Chapter 6: the labor question
Garrison lived for thirteen years after the close of the war, and he continued to take an active interest in the freedmen, in woman's rights, in temperance, free trade and other reforms. He protested against the exclusion of the Chinese from America, believing that the yellow man is a brother as well as the black. “No suitable occasion for bearing peace and non-resistance testimonials was neglected” by him, as his biographers tell us. He opposed the introduction of military drill into the public schools, and his conversation so impressed a young Japanese student who was preparing himself in America for the army of his country that on his return home he refused to serve for consciencea sake, and was duly cast into prison. It is not without regret that we must  record Garrison's insensibility to the claims of the working classes outside the ranks of the slaves. Their condition was placed before him by a correspondent in 1875, but it did not appeal to him. He seemed to think that the ballot (which, by the way, he considered it wrong to make use of) was an all-sufficient remedy for their ills, and that the laboring man held his fate in his own hands. “You express the conviction,” he adds, “that the present relation of capital to labor is ‘hastening the nation to its ruin,’ and that if some remedy is not applied it is difficult to see ‘how a bloody struggle is to be prevented!’ I entertain no such fears. Our danger lies in sensual indulgence, in a licentious perversion of liberty, in the prevalence of intemperance, and in whatever tends to the demoralization of the people.” In the same strain might a Southern planter have answered Lundy in the twenties! Garrison was only a fallible mortal after all, but surely he had already deserved well enough of his kind for us to overlook the natural conservatism of his old age. It is not everyone that can preserve to the end the freshness and alertness of vision of his youth, a quality which distinguished Wendell Phillips from his colleagues and outweighed the trivial defects of his character. The workingman, it should be said in this  connection, at one time at least had shown his devotion to the cause of the slave, and placed all Abolitionists under lasting obligations. In 1863 a friend writing to Garrison from England says:
God speed the hour, the glorious hour,
When none on earth
Shall exercise a lordly power
Nor in a tyrant's presence cower,
But all to Manhood's stature tower
By equal birth!William Lloyd Garrison, The triumph of freedom.

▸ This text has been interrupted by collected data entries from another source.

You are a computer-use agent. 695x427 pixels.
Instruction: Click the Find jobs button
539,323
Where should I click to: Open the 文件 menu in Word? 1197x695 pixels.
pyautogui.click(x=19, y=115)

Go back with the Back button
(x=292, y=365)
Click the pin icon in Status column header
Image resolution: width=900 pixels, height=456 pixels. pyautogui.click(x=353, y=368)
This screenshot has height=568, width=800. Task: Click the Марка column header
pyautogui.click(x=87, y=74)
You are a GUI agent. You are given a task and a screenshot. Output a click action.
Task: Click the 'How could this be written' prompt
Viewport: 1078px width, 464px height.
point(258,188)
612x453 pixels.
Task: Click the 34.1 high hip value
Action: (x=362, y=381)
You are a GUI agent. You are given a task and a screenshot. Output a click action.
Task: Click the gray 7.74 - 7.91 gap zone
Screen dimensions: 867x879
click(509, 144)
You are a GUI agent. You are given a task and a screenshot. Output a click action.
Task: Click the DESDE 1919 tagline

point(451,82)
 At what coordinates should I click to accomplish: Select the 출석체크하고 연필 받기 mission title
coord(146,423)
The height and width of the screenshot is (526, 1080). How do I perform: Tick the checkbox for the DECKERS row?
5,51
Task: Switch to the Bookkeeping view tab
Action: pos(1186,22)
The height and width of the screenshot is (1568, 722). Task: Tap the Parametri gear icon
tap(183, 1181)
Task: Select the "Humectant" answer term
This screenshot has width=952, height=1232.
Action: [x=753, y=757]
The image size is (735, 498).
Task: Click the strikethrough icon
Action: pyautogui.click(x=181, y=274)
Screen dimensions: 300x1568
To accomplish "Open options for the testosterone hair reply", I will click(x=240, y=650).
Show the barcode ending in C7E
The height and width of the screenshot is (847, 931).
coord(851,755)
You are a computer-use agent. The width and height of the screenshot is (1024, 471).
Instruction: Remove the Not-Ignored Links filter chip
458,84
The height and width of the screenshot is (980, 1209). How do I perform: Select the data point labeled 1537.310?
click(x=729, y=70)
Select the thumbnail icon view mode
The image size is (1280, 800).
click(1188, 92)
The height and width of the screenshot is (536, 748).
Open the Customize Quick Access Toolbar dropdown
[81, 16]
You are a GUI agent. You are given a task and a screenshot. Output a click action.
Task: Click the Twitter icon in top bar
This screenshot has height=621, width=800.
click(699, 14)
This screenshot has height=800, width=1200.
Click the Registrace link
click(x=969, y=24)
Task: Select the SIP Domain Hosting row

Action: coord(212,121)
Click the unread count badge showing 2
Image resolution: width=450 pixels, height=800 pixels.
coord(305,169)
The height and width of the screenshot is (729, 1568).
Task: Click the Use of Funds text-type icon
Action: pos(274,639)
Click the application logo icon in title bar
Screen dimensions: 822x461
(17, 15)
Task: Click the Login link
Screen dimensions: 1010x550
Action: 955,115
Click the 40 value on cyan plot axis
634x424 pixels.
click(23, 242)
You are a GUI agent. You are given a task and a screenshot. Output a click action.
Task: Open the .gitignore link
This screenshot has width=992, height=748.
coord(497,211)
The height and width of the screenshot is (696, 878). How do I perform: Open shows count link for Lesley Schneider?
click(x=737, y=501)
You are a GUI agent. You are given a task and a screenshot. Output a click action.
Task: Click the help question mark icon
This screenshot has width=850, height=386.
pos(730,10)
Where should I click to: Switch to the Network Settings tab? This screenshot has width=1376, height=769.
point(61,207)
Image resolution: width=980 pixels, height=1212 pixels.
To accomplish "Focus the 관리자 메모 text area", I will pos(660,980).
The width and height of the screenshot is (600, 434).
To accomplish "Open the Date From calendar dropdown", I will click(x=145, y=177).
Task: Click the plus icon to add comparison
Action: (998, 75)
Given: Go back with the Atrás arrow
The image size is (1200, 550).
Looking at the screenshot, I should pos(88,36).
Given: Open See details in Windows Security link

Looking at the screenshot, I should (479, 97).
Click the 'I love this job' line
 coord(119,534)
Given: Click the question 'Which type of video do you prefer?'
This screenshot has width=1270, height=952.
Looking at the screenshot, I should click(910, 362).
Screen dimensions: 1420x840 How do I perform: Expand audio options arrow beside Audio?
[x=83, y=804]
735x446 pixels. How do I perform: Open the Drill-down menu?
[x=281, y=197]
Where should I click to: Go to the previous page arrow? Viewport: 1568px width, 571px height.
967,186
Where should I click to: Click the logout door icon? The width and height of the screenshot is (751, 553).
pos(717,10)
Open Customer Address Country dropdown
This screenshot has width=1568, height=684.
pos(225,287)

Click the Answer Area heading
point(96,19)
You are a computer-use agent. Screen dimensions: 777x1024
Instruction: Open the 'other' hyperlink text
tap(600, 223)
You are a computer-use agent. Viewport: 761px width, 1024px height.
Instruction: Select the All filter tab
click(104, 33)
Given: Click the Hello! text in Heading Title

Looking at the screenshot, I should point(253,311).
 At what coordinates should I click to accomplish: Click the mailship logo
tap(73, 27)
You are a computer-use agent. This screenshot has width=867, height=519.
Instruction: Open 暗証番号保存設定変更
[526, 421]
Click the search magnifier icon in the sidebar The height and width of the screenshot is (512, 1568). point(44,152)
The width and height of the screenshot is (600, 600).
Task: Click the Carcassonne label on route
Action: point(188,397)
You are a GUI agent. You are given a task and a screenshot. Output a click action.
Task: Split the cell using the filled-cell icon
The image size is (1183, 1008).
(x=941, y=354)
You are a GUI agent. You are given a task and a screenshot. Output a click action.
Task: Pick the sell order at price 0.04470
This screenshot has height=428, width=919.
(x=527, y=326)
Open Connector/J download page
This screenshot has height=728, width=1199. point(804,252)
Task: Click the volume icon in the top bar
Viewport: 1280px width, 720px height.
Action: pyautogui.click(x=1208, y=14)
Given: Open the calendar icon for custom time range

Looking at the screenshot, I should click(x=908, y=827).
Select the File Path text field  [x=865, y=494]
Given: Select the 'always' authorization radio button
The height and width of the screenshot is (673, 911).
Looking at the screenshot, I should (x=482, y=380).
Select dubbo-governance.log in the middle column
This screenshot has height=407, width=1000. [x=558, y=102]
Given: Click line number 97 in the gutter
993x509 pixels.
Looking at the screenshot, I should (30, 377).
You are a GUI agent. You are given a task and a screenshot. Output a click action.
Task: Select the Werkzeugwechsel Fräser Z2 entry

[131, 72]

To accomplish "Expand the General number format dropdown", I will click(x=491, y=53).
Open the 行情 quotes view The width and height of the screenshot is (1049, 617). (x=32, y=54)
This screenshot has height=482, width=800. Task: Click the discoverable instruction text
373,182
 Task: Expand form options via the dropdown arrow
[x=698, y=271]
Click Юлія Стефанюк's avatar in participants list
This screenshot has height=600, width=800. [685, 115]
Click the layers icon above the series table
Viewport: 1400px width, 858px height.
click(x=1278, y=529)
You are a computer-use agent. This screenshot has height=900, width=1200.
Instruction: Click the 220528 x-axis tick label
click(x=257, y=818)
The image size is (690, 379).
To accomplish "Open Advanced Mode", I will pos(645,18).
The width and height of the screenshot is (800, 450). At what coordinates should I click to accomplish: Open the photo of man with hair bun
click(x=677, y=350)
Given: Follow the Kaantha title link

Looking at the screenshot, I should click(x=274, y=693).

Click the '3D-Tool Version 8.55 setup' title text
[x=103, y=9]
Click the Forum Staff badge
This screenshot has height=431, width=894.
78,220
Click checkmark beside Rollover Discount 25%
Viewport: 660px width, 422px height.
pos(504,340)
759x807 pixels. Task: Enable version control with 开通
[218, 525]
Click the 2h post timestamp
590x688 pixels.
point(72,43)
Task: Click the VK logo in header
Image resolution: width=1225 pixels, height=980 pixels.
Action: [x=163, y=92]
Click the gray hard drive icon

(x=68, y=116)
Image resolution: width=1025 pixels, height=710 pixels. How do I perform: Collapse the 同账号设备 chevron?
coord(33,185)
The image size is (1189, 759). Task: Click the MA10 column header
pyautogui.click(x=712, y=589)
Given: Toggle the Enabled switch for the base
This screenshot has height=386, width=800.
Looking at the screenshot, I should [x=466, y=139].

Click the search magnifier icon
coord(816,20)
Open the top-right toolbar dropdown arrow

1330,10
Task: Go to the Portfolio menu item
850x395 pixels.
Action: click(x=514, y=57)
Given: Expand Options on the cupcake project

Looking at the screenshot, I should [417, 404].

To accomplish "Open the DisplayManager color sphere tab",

The working classes also have proved to be sound to the core, wherever their opinion has been tested. Witness the noble demonstration of Manchester operatives the other day, when three thousand of these noble sons of labor (many of whom were actual sufferers from the cotton famine) adopted by acclamation an address to President Lincoln sympathizing with his proclamation. A friend of mine who was present on the occasion tells me that the heartiness and enthusiasm of the workingmen was something glorious; that he heard them say to one another that they would rather remain unemployed for twenty years than get cotton from the South at the expense of the slave. Mr. Thompson has been in other parts of Lancashire, and the meetings he has addressed have been attended with the same results. Our experience in London has been equally satisfactory. It would have done you good if you had . . . attended the great meeting of the working classes which we held on the 31st of December--the eve of freedom. Mr. Thompson himself corroborated this account in a letter written a month later: On New Year's Day I addressed a crowded assembly of unemployed operatives  in the town of Heywood, near Manchester, and spoke to them for two hours about the slaveholders' Rebellion. They were united and vociferous in the expression of their willingness to suffer all the hardships consequent upon a want of cotton, if thereby the liberty of the victims of Southern despotism might be promoted. All honor to the half million of our working population in Lancashire, Cheshire and elsewhere, who are bearing with heroic fortitude the grievous privations which your war has entailed upon them! The four millions of slaves in America have no sincerer friends than the lean, palefaced idle people, who are reconciled to their meager fare and desolate homes by the thought that their trials are working out the deliverance of the oppressed children of your country. Their sublime resignation, their self-forgetfulness, their observance of law, their whole-souled love of the cause of human freedom, their quick and clear perception of the merits of the question between North and South, and their appreciation of the labor question involved in the “irrepressible conflict,” are extorting the admiration of all classes of the community and are reading the nation a valuable lesson.